• _OBJECTIVE_: Give the records from the beginning through the line that contains "click(x=242, y=233)", both included, as a JSON list of strings with one string per line and blank lines omitted. Leave the pictures out of the answer.

-------------------------

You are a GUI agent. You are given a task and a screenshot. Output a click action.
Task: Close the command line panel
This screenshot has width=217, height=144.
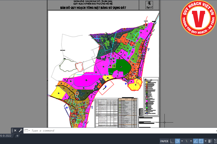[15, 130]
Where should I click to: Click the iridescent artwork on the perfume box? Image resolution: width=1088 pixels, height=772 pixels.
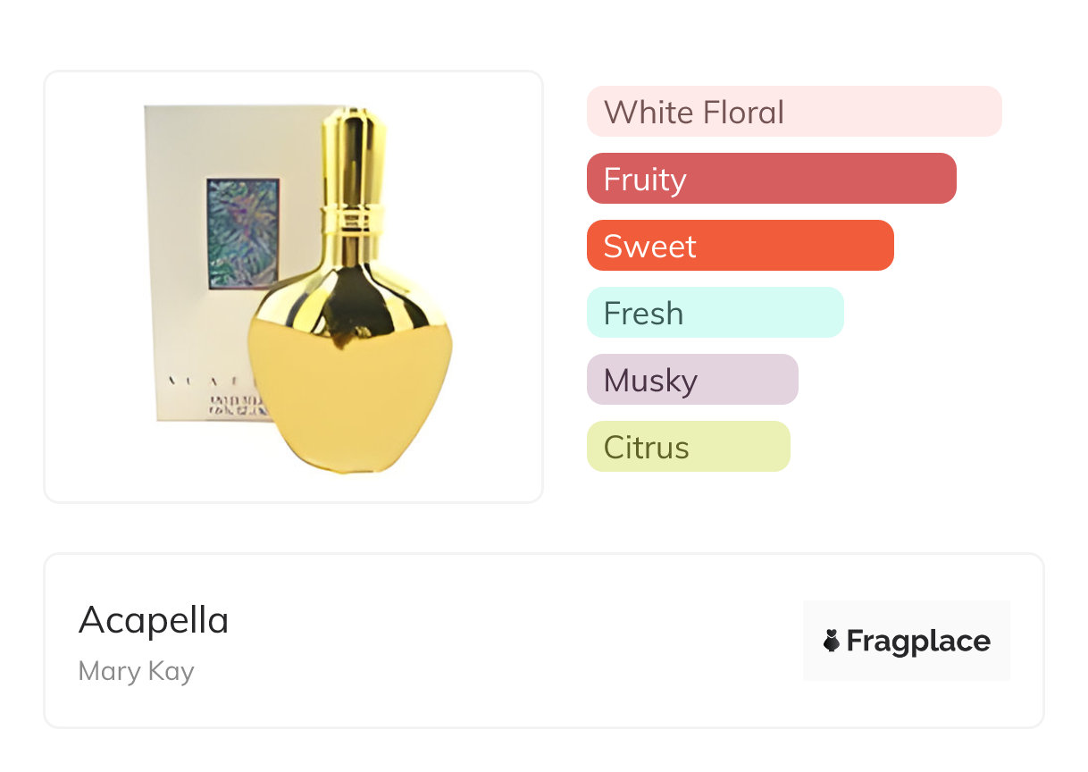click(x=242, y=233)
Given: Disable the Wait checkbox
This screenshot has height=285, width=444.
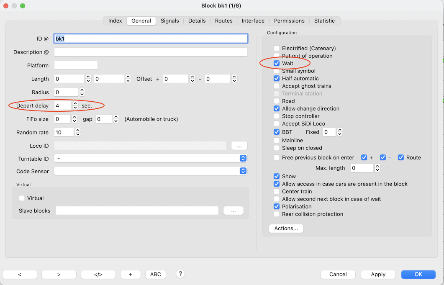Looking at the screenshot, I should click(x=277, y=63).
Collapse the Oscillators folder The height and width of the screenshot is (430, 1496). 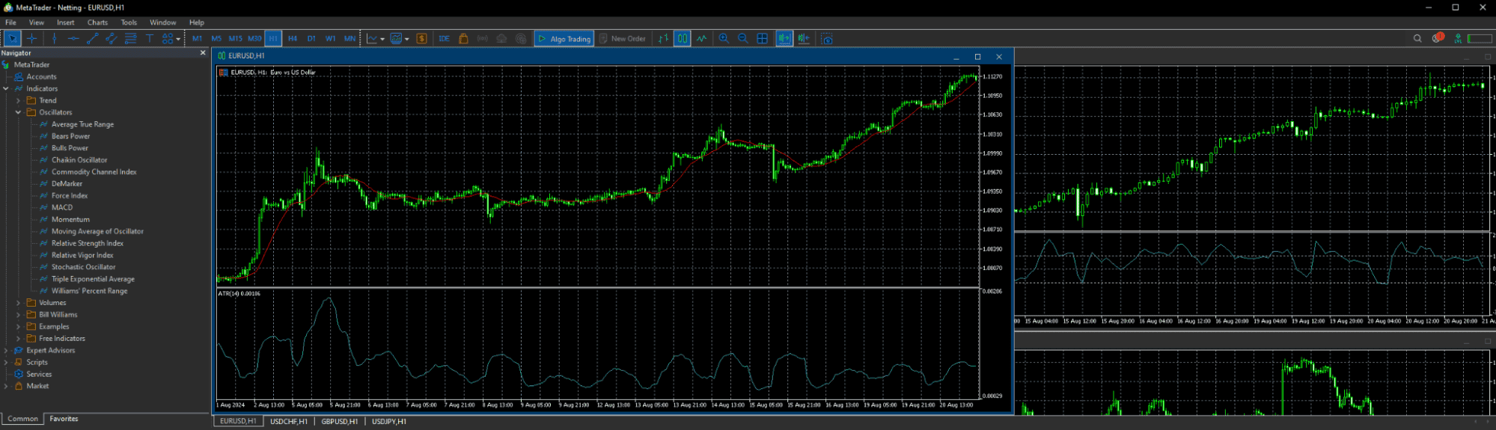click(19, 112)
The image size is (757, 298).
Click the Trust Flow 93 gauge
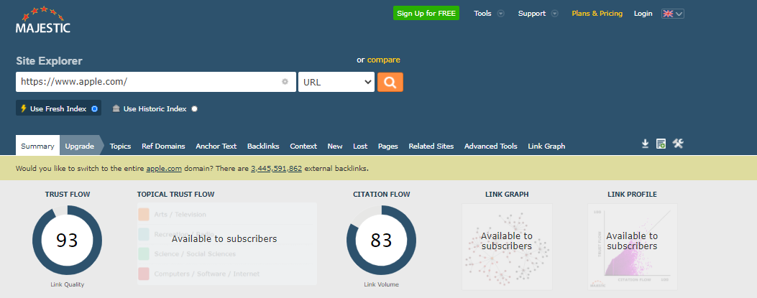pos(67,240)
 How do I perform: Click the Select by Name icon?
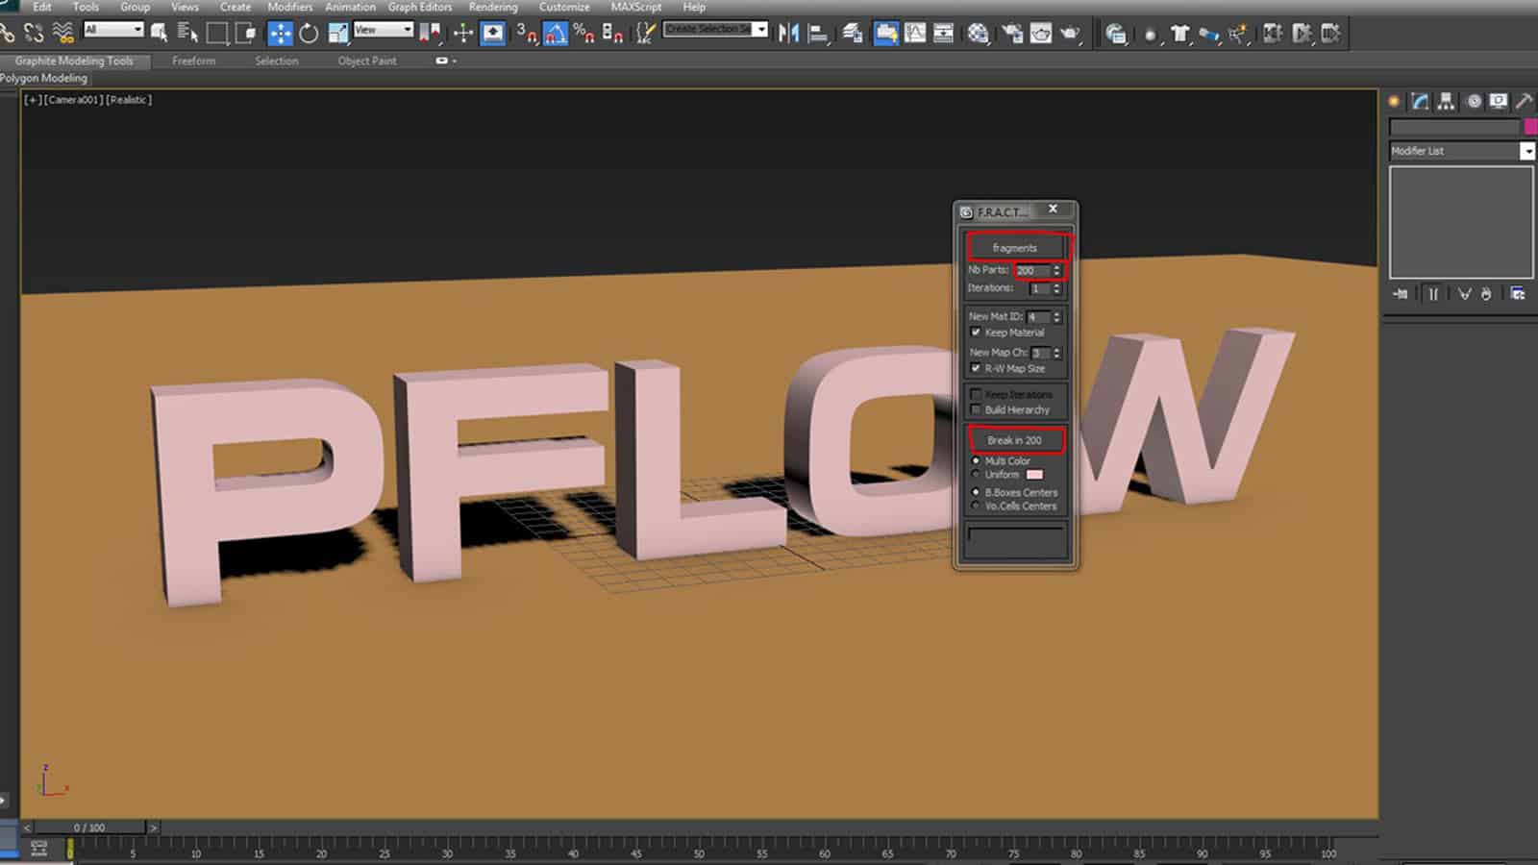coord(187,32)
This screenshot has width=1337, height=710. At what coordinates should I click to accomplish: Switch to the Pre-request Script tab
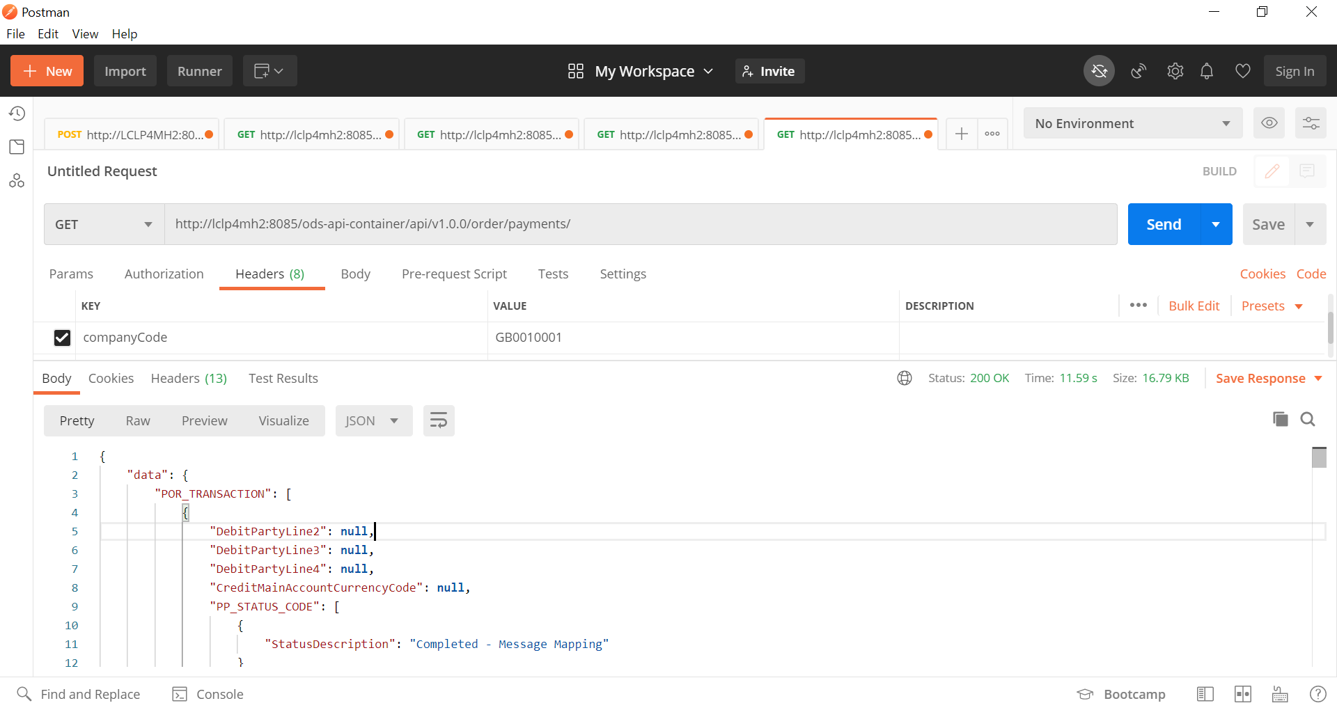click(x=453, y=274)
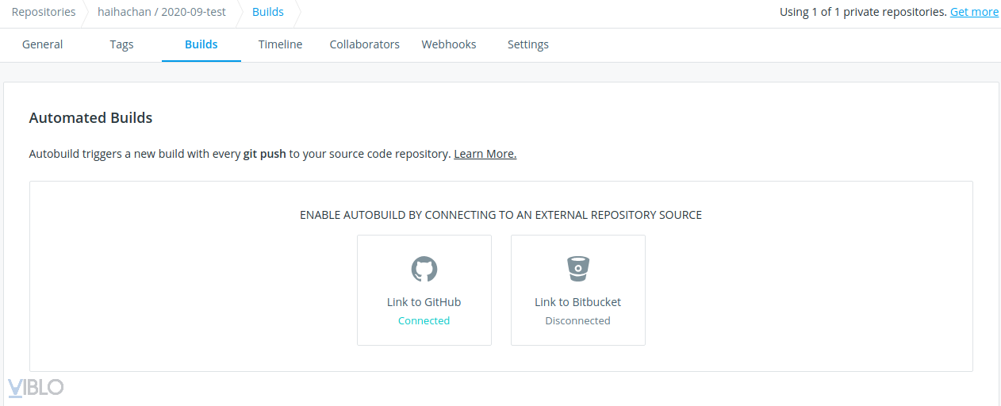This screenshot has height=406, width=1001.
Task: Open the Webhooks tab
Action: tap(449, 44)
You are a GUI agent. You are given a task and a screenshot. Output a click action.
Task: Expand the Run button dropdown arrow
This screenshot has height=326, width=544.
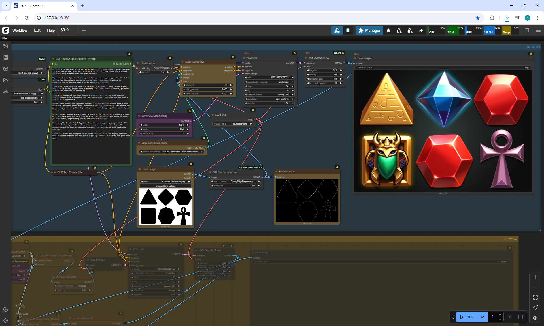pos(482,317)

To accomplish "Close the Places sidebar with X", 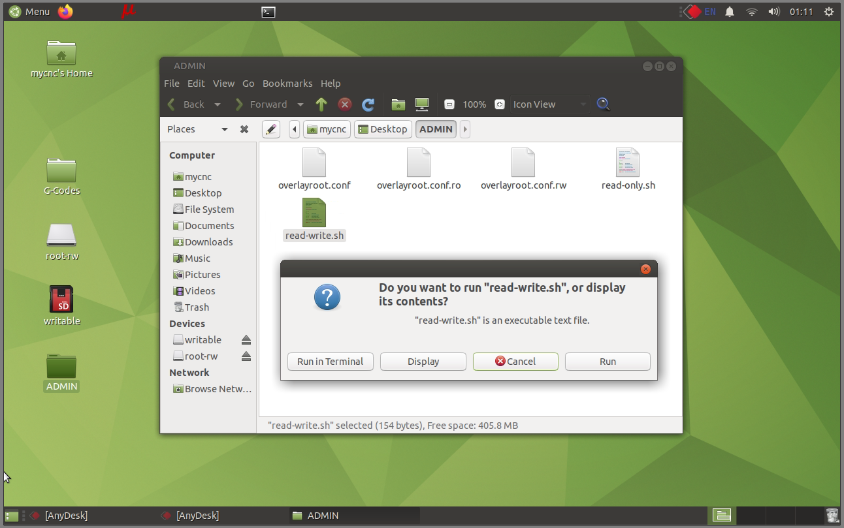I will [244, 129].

-------------------------

• _THE SOLUTION_:
[
  "You are a GUI agent. You are given a task and a screenshot. Output a click action.",
  "Task: Close the command line panel",
  "This screenshot has width=217, height=144.",
  "[15, 130]",
  "Where should I click to: Click the iridescent artwork on the perfume box? Image resolution: width=1088 pixels, height=772 pixels.",
  "click(x=242, y=233)"
]